++++ PROVIDED RECORDS
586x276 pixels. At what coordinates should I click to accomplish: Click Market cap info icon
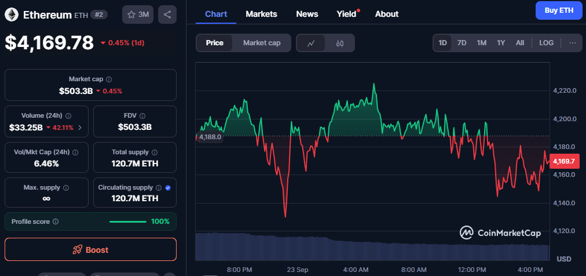[109, 79]
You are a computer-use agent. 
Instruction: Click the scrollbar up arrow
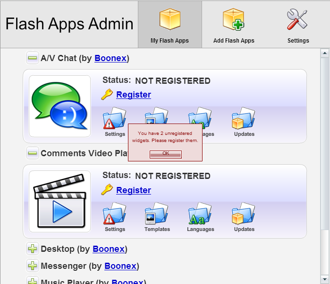(x=324, y=53)
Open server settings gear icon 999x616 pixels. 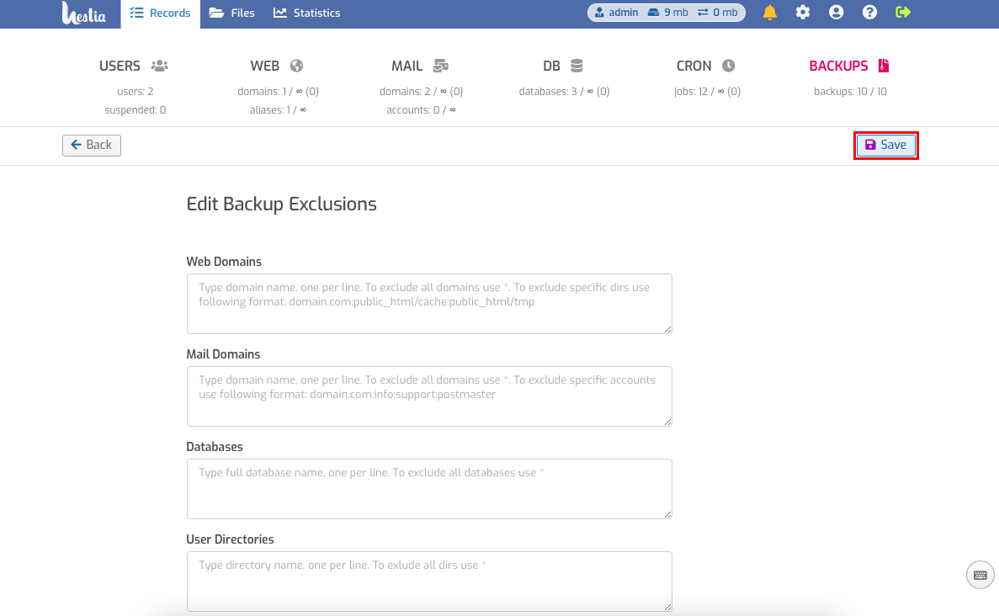click(803, 12)
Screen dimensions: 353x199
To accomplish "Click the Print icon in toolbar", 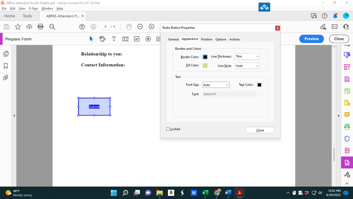I will click(x=41, y=27).
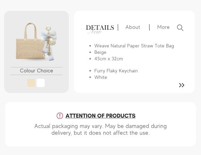This screenshot has width=201, height=155.
Task: Click the Furry Flaky Keychain item
Action: coord(116,71)
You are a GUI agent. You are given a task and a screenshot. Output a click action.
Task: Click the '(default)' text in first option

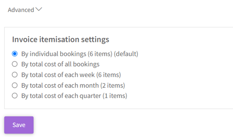(x=126, y=54)
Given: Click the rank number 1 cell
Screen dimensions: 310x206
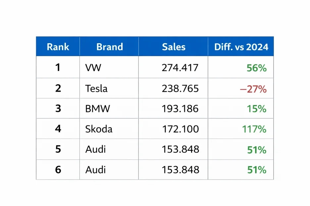Looking at the screenshot, I should click(58, 68).
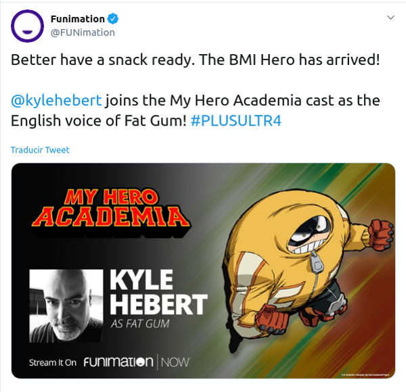
Task: Open the Funimation display name link
Action: coord(78,19)
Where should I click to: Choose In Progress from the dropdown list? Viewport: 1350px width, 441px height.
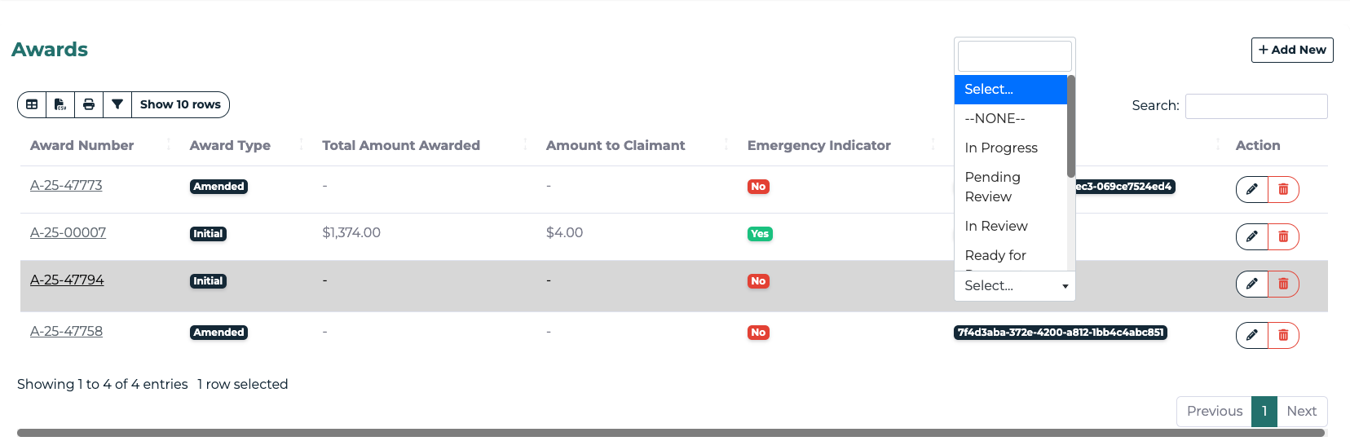point(1001,148)
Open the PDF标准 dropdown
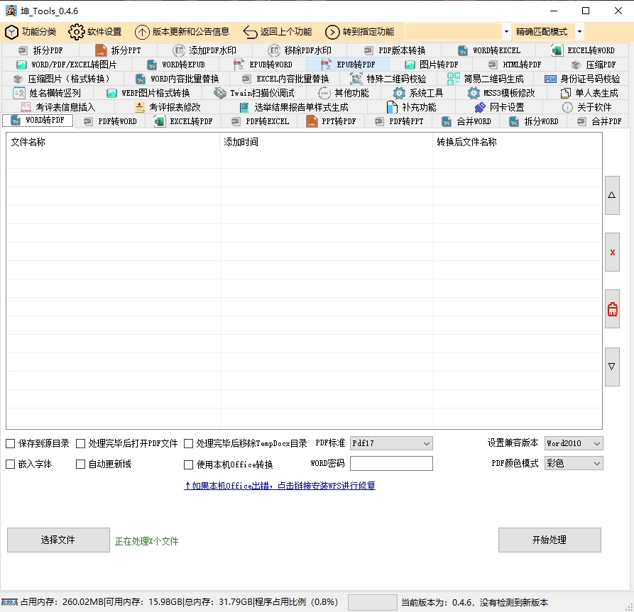Viewport: 634px width, 612px height. (x=391, y=443)
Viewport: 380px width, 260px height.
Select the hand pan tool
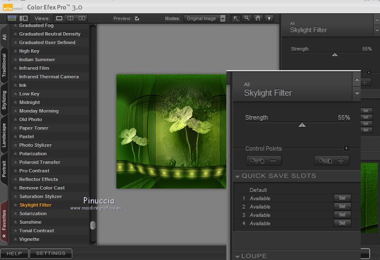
++++++++
TASK STATEMENT: Go through the records above and return every line that holds the string "agent".

ANSWER BOX:
You are a computer-use agent. 
You are a GUI agent. You are given a task and a screenshot. Output a click action.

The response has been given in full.